───── Selected extract ─────
And it is exactly this failure, “His suggestion that by identifying the part of the brain involved in voluntary decision we turn a philosophical problem into a neurological one could only be made by someone who does not know what philosophical problem is in question…” that explains why Burk, Bernard, and JP do not understand what Keith is pointing out.
And of course none of this is to say that the brain, mind, and body are not one. They are inseparable. No one is suggesting that the mind is a ghost in the machine as it were or an invisible cloud hanging over our heads like thought balloons. The mind, the spirit, the soul is life itself. I’ve noted this before from a quote by Davd B. Hart:
It is something of a modern habit of thought (strange to say) to conceive of the soul—whether we believe in the soul or not—as a kind of magical essence or ethereal intelligence indwelling a body like a ghost in a machine. That is to say, we tend to imagine the relation between the soul and the body as an utter discontinuity somehow subsumed within a miraculous unity: a view capable of yielding such absurdities as the Cartesian postulate that the soul resides in the pituitary gland or the utterly superstitious speculation advanced by some religious ethicists that the soul may “enter” the fetus sometime in the second trimester. But the “living soul” of whom scripture speaks… [The soul] is a single corporeal and spiritual whole, a person whom the breath of God has awakened from nothingness. The soul is life itself, of the flesh and of the mind; it is what Thomas Aquinas called the “form of the body”: a vital power that animates, pervades, and shapes each of us from the moment of conception, holding all our native energies in a living unity, gathering all the multiplicity of our experience into a single, continuous, developing identity. It encompasses every dimension of human existence, from animal instinct to abstract reason: sensation and intellect, passion and reflection, imagination and curiosity, sorrow and delight, natural aptitude and supernatural longing, flesh and spirit…the body must be regarded not as the vessel or vehicle of the soul, but simply as its material manifestation, expression, and occasion. This means that even if one should trace the life of the body back to its most primordial principles, one would still never arrive at that point where the properly human vanishes and leaves a “mere” physical organism or aggregation of inchoate tissues or ferment of spontaneous chemical reactions behind. All of man’s bodily life is also the life of the soul, possessed of a supernatural dignity…
The talking past one another in the post noted comes from a failure of scale, in the sense of the distance or depth behind observations. To say that if I pull this pin, there is a chemical reaction that leads to an explosion, as if that alone somehow sums up what happens during a suicide bombing, is to miss the distance and depth behind the mechanics in relation to everything else. When Burk, JP, and Bernard tell us we should just wait and science will solve the mind-body problem, it would be like suggesting that if we just watch enough pornography and break it down further we will finally figure out love. And of course no one is even suggesting that science or medicine not fully and comprehensively pursue every lead and charge full steam ahead, but none of that has anything to do with Keith’s or the reviewer’s point.
───── Information ─────
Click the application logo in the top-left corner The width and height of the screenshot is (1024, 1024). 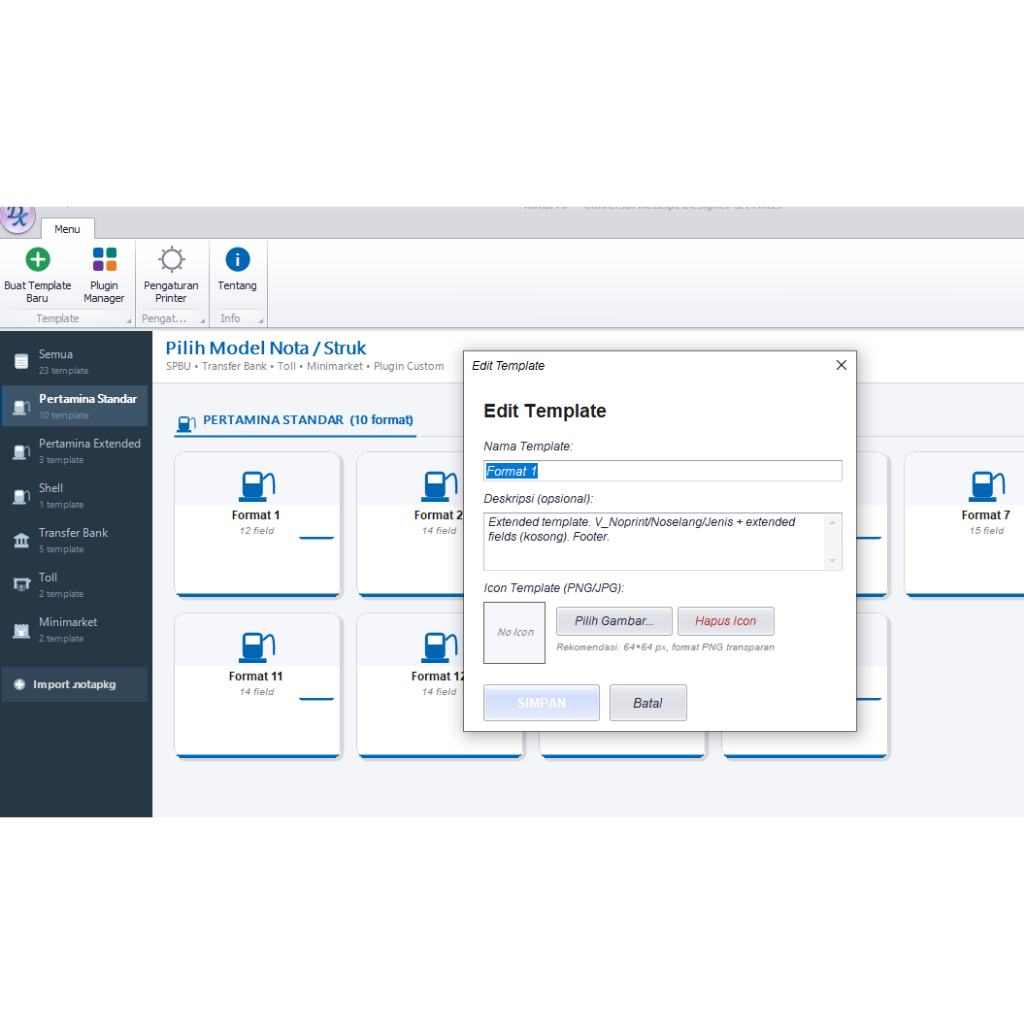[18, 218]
─────
───── Information ─────
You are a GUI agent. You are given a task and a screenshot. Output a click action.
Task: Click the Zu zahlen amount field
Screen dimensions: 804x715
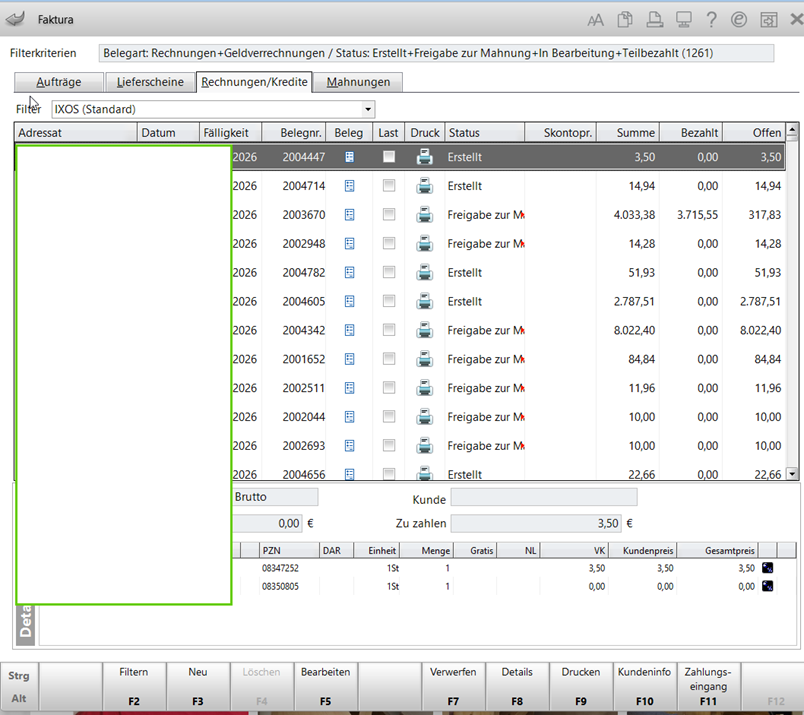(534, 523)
─────
=== Activity ===
Rewrite the part of the passage on the mind-body problem that opens with the words "And it is exactly" and closes with "is pointing out.", replacing "voluntary decision" with "free choice".

=== Task result ===
And it is exactly this failure, “His suggestion that by identifying the part of the brain involved in free choice we turn a philosophical problem into a neurological one could only be made by someone who does not know what philosophical problem is in question…” that explains why Burk, Bernard, and JP do not understand what Keith is pointing out.